●開戦
  パリから約半日。川沿いに広がる鬱蒼とした丘、その中腹にある割と大きめの古城──それがシュヴァルツ城だった。
 今日の一戦で全てに片を付けたいのはどちらの勢力も同じ、持てる戦力を余すことなく注ぎ込んだ決戦と呼ぶに相応しい、双方共に無傷とはゆかぬ厳しく激しい戦闘になるだろう。けれど、城の南北に集中すると思われる敵勢力は未だ姿が見えていない‥‥いつ訪れるとも知れぬ決戦に、すでに姿を変え紛れ込んでいるやもしれぬデビルに、緊張の糸は否応なく張り詰めていた。
 そんな中、シュヴァルツ城北側、戦闘が始まれば後方と呼ばれることになろう城側には回復要員が集い、言葉を交わしていた。
「こんな状況下で、しかもハーフエルフ‥‥信用しろという方が無理かもしれませんわね」
 アリシア・キルケー(eb2805)は時折り送られる視線に小さく溜息を吐いた。既に、陣営全体に張り詰める緊張感に耐えかねたハーフエルフが狂化し月魔法メロディーの使い手や仲間の冒険者によって取り押さえられるという事態が発生している。
「そんなことはっ、‥‥」
 咄嗟に否定しようとしたマリウス・ゲイル(ea1553)は、けれど視線を伏せた。回復・攻撃魔法の使い手ヘレン・ティンガ(ea6341)と前線に向かうマリウスにとっては、友であるはずのハーフエルフですら‥‥悲しいことではあるが、確かに警戒すべき仲間だった。

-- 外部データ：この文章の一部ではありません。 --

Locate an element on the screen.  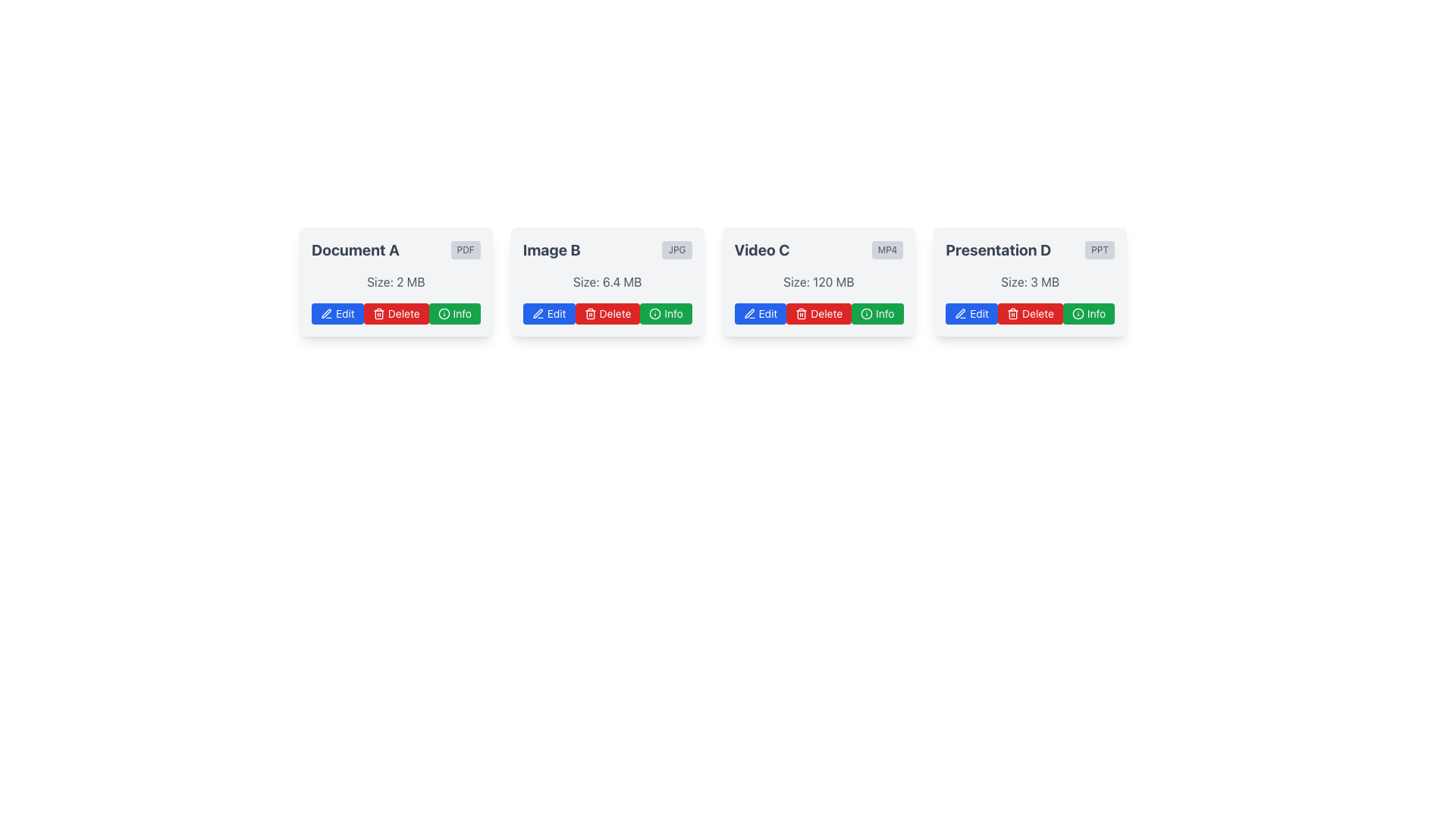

「無理に否定しなくていいぜ。大量の血、緊迫感、銀製の武器‥‥狂化の鍵がゴロゴロしてやがるのも確かだしな」
「いつ、どこで狂化し、何をしでかすか判らないというのは、乱戦においては確かに脅威でしょうし」
 愛弓パイソンの手入れをしていたディック・ダイ(ez0085)は手を止めると、帽子の鍔を僅かに下げて葉巻を咥えたままの口元で小さく笑った。困惑するマリウスへ、ミィナ・コヅツミ(ea9128)も笑みを浮かべる。悲しいかな、そんな扱いにももう慣れてしまった。

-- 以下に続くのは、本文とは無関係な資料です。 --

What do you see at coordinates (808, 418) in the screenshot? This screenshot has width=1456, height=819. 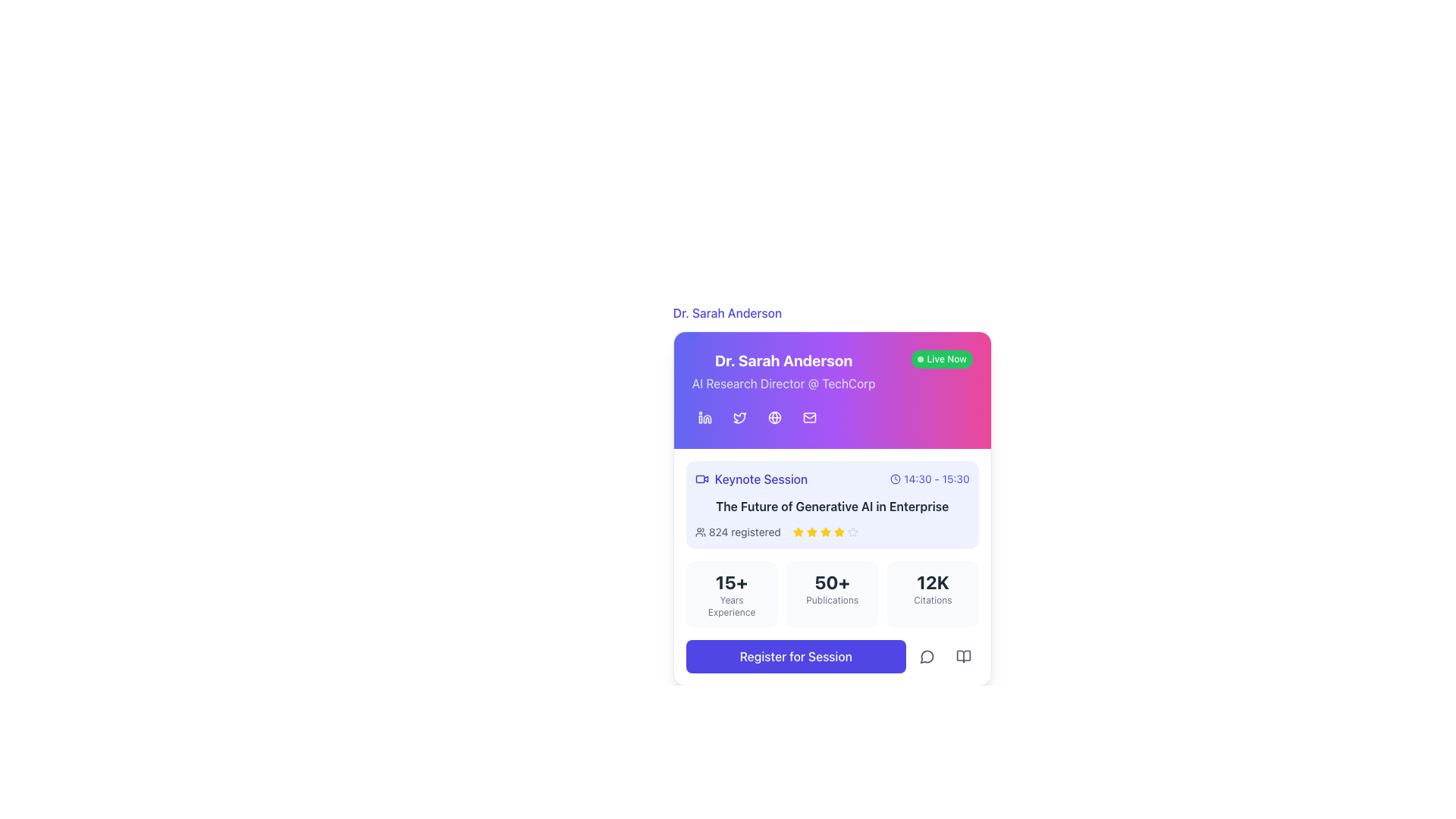 I see `the fifth icon in the horizontal list of contact methods in the purple header card for Dr. Sarah Anderson` at bounding box center [808, 418].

「それどころか、仲間が傷つけられた怒りで狂化しないとも限りませんものね」
 『銀月の癒し手』として名を馳せつつあるサーシャ・ムーンライト(eb1502)も小さく頷く。身体的特徴である耳を隠そうとも、ハーフエルフであるという事実は拭えないのだ。同じく『爆乳の癒し手』の名を持つシャルロッテ・ブルームハルト(ea5180)はサーシャの肩をぽんと叩いた。
「せめて、その可能性の芽だけでも私たちの手で摘みましょう。敵はカルロス元伯爵なのですし」
「そうですわね。黙らせるだけの実力に、理解ある仲間のサポートがあるのなら万全ですわ」
 地が覗き強気の微笑みを浮かべるアリシア。マリウスも伏せていた視線を上げた。
「確かに不安は皆無ではないです‥‥けれど、大事な仲間であることも確かです」
 警戒に僅かな敵意を滲ませた視線を送る周囲の冒険者たちをキッと睨み返し、視線で黙らせる。

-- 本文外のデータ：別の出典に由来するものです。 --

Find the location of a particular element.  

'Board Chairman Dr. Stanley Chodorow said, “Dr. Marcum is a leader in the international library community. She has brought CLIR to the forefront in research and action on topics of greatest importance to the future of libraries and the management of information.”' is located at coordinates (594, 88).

「じゃあ、酷い怪我の人とハーフエルフの近くの怪我人の情報をいち早く知らせるようにしますねっ」
 シフールのソムグル・レイツェーン(eb1035)は、改めて自分の為すべきことを決めた。秘密にしたら怒られるでしょうか‥‥と内心で少しばかり寂しい想いをしたが、そこはなけなしの理性でググッと押さえた。
「そうですね。こちらの戦力は補充が効きません、私たちの回復だけが要になりますから」
 『聖光のかざし手』ウィル・ウィム(ea1924)の言葉に、回復魔法の使い手たちは頷いた。少なくとも、仲間たちから死者を出すことだけは何としても避けたい──それは癒し手たちの共通の想いであり、祈りだった。

 その時、ディックが動いた!!
「──おいでなすったぜ!」
 構えるパイソンの先には、シュヴァルツ城へ向かい一直線に進軍してくる敵勢力の姿があった!!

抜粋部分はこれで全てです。